Tengo la impresión de que, durante aquellos meses, más de una vez tuve peleas desabridas con ella. ¿Qué provocaba nuestras discusiones? No lo recuerdo con claridad. ¡Quién sabe si, en realidad, lo que buscaba yo entonces no era enfrentarme conmigo mismo! Sea como fuere, ella no parecía sentirse afectada en lo más mínimo. Puede que incluso —por decirlo acentuando las tintas— llegara a pasárselo en grande con todo aquello. No entiendo por qué.

Quizá lo que esperaba de mí, al fin y al cabo, no fuera precisamente amabilidad. Cuando lo pienso, aún me siento sorprendido. Es algo así como la triste sensación que invade a quien ha tocado con la mano una extraña pared, invisible para sus ojos, suspendida en el aire.

Aún recuerdo con suma claridad aquella tarde fatídica del 25 de noviembre de 1970, el día en que Yukio Mishima se suicidó.

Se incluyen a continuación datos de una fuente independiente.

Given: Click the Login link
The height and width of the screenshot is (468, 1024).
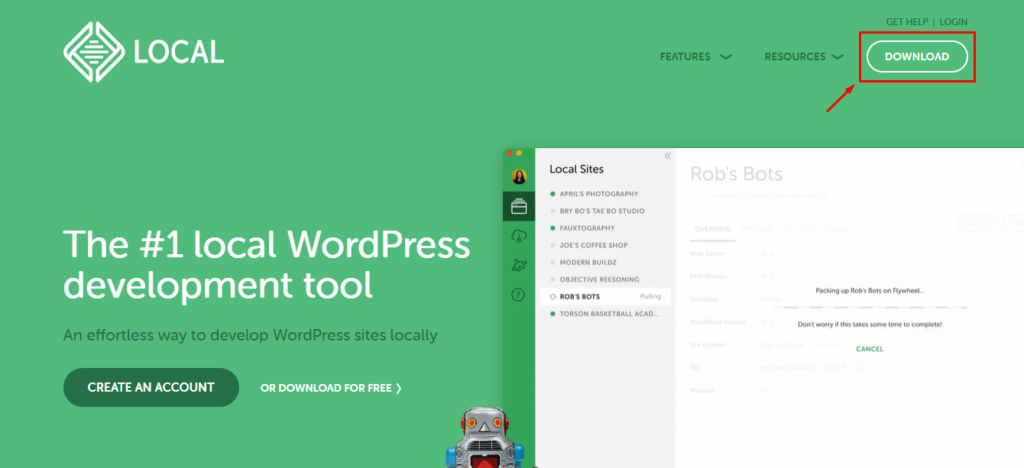Looking at the screenshot, I should 953,22.
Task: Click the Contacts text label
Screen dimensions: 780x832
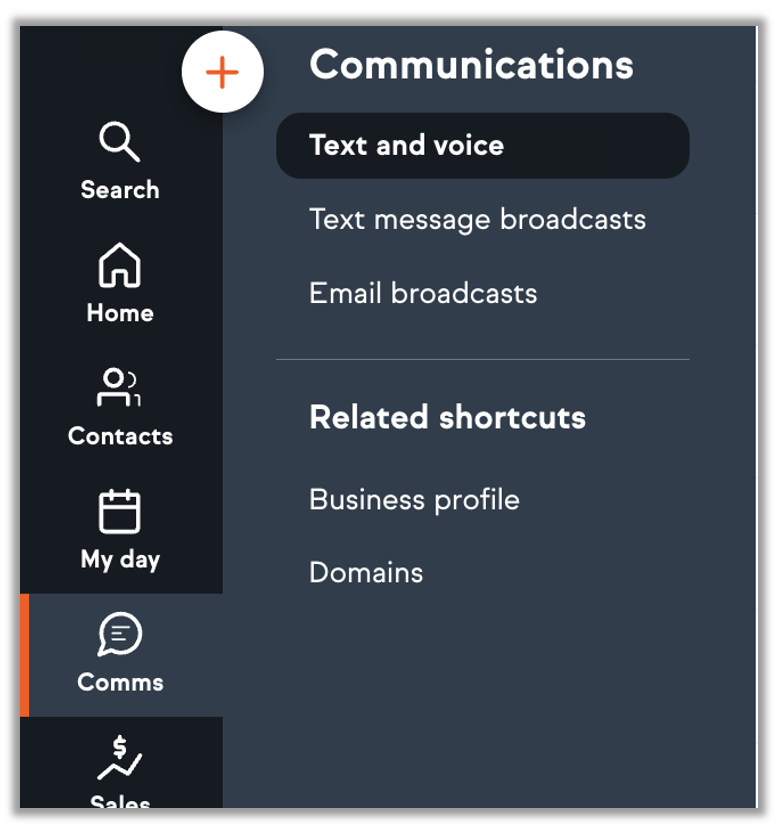Action: (x=120, y=436)
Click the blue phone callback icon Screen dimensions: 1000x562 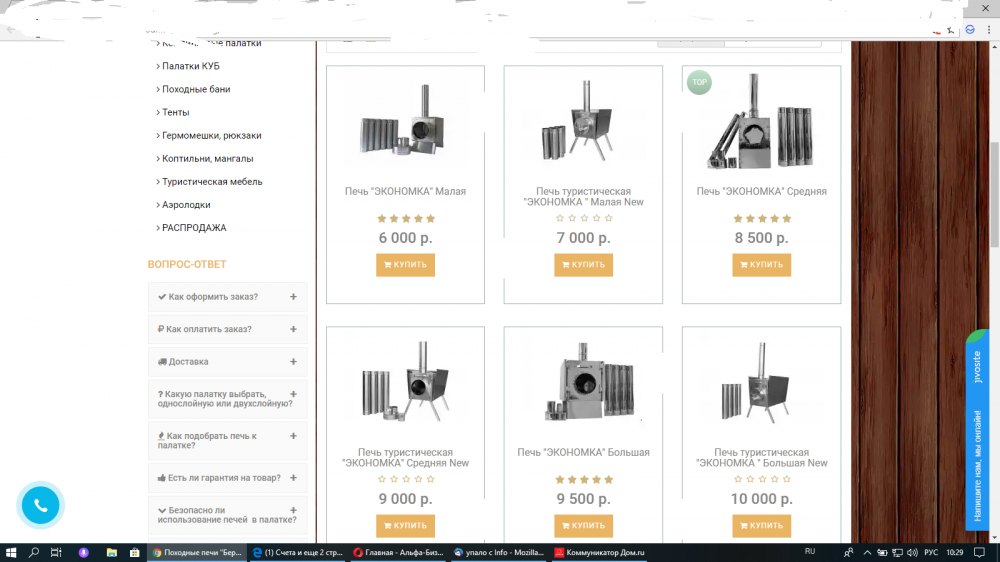tap(41, 505)
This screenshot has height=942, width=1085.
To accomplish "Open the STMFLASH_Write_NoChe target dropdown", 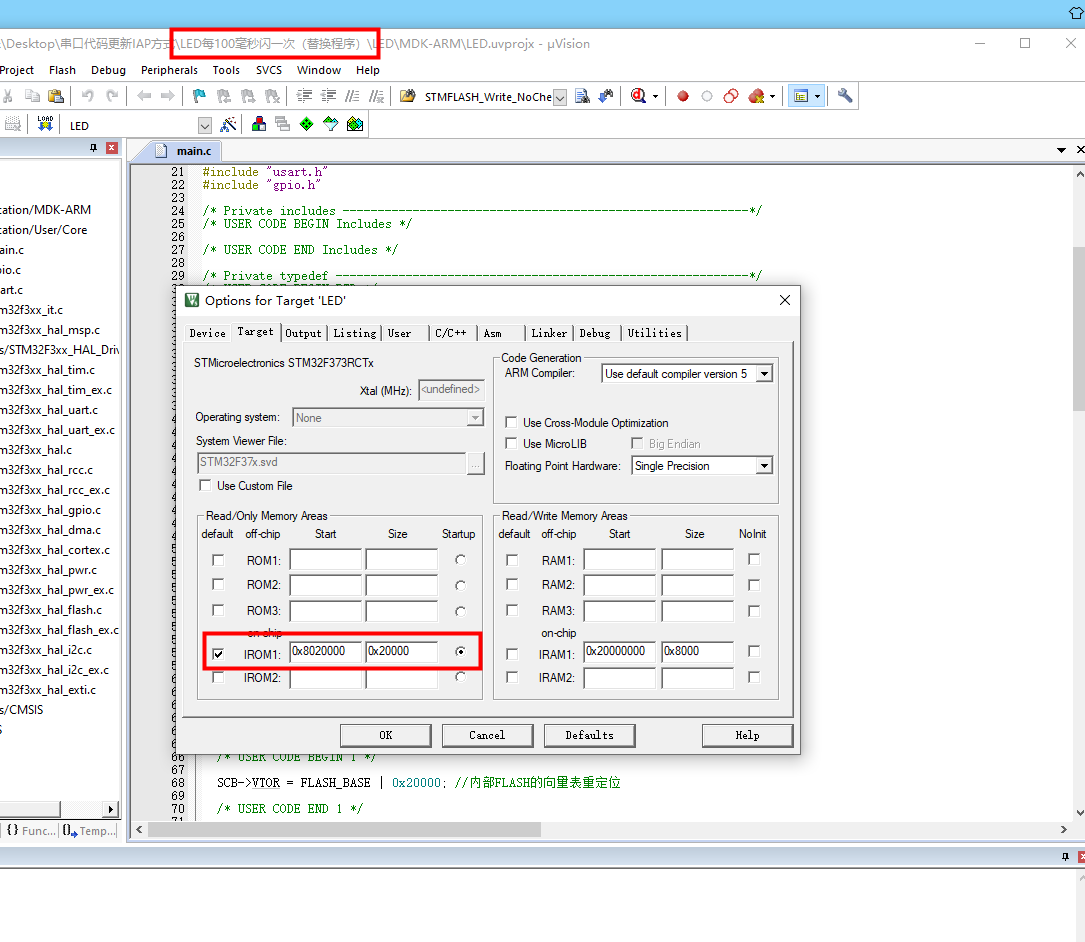I will pyautogui.click(x=559, y=96).
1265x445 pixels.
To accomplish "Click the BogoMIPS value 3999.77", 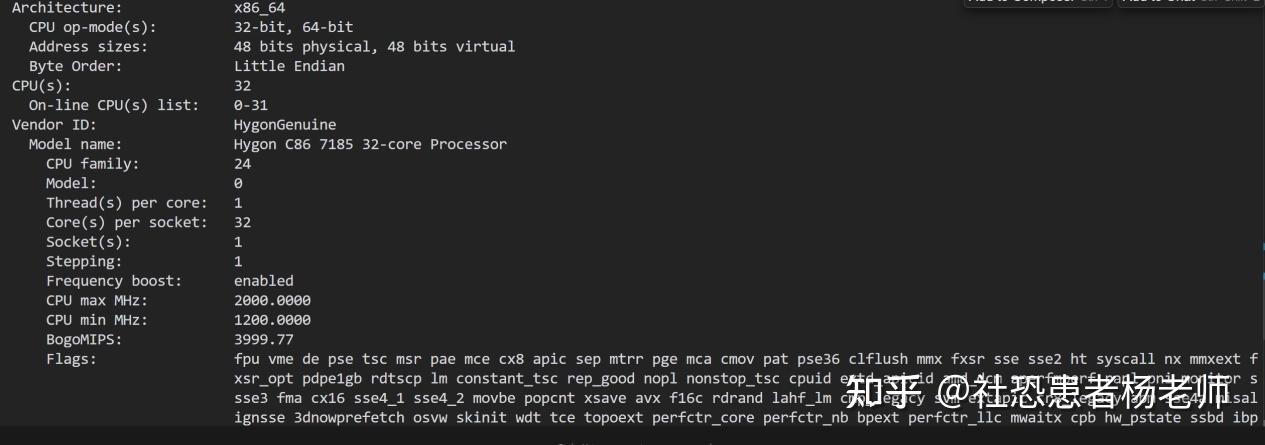I will [264, 339].
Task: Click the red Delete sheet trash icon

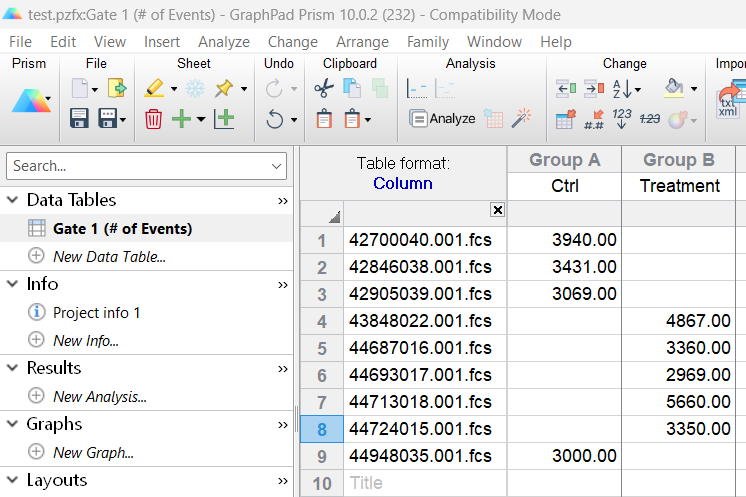Action: point(153,119)
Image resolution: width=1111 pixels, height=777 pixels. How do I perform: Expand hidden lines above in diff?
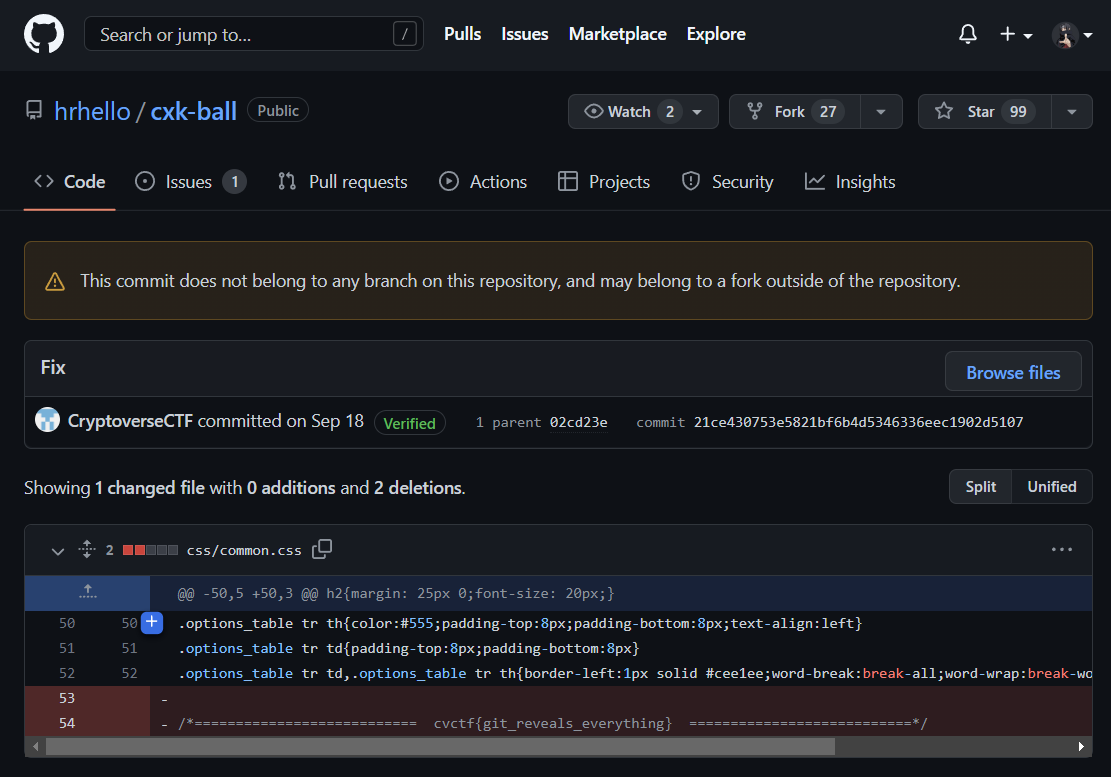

Hojas de ginkgo, abatidas por las fuertes lluvias, alfombraban con su tinte amarillento las sendas interiores de los bosquecillos, que parecían el lecho seco de un río. Por esas sendas serpenteábamos los dos dando un paseo, las manos hundidas en los bolsillos de nuestros gabanes. No se oía ningún ruido, aparte del que hacían nuestros zapatos al pisar las hojas caídas y del agudo trinar de los pájaros.

—Oye, ¿qué es lo que te preocupa tanto de un tiempo a esta parte? —me espetó ella, inquisitiva.

—Nada de particular —le respondí.

Tras avanzar unos pasos, se sentó al borde del sendero y dio una buena calada a su cigarrillo. Entonces me senté a mi vez a su lado.

—¿Tus sueños son siempre pesadillas?

—Tengo bastantes pesadillas. Por lo general, sueño que una máquina expendedora de algo se va tragando todas las monedas que llevo encima, cosas así.

Se echó a reír y posó la palma de su mano sobre mis rodillas, aunque acto seguido la retiró.

—No tienes ganas de hablar sobre eso, ¿no?

—Es que no sé si sabría expresarme.

Tiró al suelo su cigarrillo a medio consumir y lo aplastó a conciencia con su calzado deportivo.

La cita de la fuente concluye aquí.